Sul carro dei vini biologici oggi ci saltano un po’ tutti. I friulani Radikon lo fanno dal 1995 con rigore, riducendo al minimo i trattamenti e senza impiego di sostanze dannose
Se produrre vino richiede passione farlo come Stanko Radikon la esige. Perché vinificare in modo naturale, cioè senza ricorso alla chimica, è faticoso e non sempre compreso nel giusto valore.
E perché, senza un quadro normativo preciso, questa rischia di essere terra di nessuno. O di tutti. «Sul carro del biologico stanno salendo in molti, ma nel nostro mondo ci sono molte questioni irrisolte.
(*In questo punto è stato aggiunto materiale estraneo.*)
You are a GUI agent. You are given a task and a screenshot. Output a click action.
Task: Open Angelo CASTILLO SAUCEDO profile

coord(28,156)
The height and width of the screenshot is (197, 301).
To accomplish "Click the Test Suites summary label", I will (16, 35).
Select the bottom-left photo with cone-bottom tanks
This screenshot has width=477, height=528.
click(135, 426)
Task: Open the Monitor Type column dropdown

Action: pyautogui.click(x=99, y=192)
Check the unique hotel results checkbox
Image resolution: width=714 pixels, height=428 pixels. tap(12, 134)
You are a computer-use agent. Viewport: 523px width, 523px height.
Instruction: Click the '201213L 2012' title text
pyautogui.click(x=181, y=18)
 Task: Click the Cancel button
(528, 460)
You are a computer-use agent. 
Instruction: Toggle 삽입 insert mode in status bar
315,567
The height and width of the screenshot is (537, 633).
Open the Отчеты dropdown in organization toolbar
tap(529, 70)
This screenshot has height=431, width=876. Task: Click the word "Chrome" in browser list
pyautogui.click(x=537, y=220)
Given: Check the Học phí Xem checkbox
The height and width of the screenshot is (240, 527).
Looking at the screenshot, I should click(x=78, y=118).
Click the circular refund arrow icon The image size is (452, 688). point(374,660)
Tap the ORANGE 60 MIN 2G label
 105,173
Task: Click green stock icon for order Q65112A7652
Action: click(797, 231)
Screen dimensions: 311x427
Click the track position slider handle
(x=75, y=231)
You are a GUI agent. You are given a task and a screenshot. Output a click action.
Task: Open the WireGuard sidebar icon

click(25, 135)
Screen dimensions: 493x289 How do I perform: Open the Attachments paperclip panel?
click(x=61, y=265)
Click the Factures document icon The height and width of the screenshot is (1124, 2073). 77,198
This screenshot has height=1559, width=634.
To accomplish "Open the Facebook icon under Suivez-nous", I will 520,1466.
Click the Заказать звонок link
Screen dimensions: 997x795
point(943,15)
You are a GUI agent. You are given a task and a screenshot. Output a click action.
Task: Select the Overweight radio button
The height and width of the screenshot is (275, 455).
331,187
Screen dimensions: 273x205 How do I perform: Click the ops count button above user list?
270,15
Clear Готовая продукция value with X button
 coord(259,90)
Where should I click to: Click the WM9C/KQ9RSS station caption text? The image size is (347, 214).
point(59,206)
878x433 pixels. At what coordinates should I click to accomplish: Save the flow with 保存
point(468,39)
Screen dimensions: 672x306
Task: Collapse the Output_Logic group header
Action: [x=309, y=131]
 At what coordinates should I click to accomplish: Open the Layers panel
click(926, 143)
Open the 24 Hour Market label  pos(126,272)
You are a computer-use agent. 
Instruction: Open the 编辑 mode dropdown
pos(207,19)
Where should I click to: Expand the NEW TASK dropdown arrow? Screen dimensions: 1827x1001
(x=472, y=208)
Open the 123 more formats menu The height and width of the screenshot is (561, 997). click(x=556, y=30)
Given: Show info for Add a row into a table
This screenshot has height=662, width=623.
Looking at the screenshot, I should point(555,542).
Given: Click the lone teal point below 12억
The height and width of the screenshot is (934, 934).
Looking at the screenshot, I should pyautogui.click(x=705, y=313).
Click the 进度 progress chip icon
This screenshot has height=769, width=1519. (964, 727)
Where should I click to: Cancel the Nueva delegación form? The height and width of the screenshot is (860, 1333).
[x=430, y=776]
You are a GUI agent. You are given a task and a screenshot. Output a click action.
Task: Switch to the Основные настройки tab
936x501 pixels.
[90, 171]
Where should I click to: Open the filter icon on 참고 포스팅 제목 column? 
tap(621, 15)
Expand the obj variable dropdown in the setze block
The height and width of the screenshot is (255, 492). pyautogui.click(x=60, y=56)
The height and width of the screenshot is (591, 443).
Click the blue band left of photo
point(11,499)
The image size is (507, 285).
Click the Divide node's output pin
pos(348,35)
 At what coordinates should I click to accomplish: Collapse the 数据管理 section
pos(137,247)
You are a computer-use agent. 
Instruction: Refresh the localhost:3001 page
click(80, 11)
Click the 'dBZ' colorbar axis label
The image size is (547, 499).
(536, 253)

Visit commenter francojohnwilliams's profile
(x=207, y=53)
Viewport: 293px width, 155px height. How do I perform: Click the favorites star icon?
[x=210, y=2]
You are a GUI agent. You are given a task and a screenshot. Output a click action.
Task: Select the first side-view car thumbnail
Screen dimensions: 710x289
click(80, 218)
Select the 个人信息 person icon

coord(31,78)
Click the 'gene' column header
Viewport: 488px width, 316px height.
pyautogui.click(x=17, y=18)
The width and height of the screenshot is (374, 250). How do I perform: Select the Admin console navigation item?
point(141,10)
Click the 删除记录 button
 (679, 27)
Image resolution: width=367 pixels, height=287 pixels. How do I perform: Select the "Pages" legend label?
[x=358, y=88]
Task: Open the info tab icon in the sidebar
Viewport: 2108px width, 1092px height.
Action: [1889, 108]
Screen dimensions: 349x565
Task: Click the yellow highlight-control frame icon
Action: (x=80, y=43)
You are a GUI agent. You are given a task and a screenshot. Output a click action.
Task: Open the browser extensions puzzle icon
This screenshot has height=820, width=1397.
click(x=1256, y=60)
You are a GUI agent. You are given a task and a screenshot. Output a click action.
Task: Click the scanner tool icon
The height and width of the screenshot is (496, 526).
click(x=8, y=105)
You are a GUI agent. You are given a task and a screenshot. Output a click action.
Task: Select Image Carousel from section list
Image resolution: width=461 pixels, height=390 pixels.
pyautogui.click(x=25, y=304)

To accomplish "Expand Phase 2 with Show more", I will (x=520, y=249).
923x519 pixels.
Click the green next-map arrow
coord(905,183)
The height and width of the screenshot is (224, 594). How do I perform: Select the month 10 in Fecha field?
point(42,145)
La prima è che gli enti cui ci si rivolge per far certificare la propria produzione alla fine esauriscono il loro compito nel controllo dei registri. Forse anche per questo ci sono in giro tante etichette presunte “bio” che nessuno conosce». Non a caso i produttori di vini naturali non si sottopongono necessariamente a certificazione, distinguendosi così dai vini bio.
Nessun compromesso
Situata sull’altura di Oslavia (frazione del Comune di Gorizia) l’azienda agricola Radikon opera su 12 ettari di superficie vitata (di cui 5,5 in affitto), producendo 30.000 bottiglie all’anno, da litro e da 50 cl. La produzione comprende tre bianchi, Ribolla Gialla, Jacot e Oslavje, e un rosso, un Merlot 100% in purezza. Su terreno costituito principalmente da un’argilla chiamata “ponca” gli impianti hanno densità molto elevata e la vite produce meno uva, ma di qualità più alta. Per ogni pianta si lasciano solo 4-5 grappoli, il che, unito a un’adeguata sfogliatura, garantisce il mantenimento del giusto apporto di sole, sali minerali e sostanze nutritive ai grappoli. «I trattamenti - spiega Radikon - sono ridotti al minimo e senza sostanze dannose per l’uomo e per l’ambiente: dalla produzione abbiamo eliminato erbicidi, fitosanitari sistemici, insetticidi, concimi di sintesi». Ne derivano vini particolari, frutto dell’estrazione massima dalle uve attraverso macerazioni in tini di rovere che possono durare mesi, di permanenza in botte per 4 anni e in bottiglia per un altro anno e mezzo e che non dovrebbero mai, nemmeno i bianchi, conoscere il frigorifero.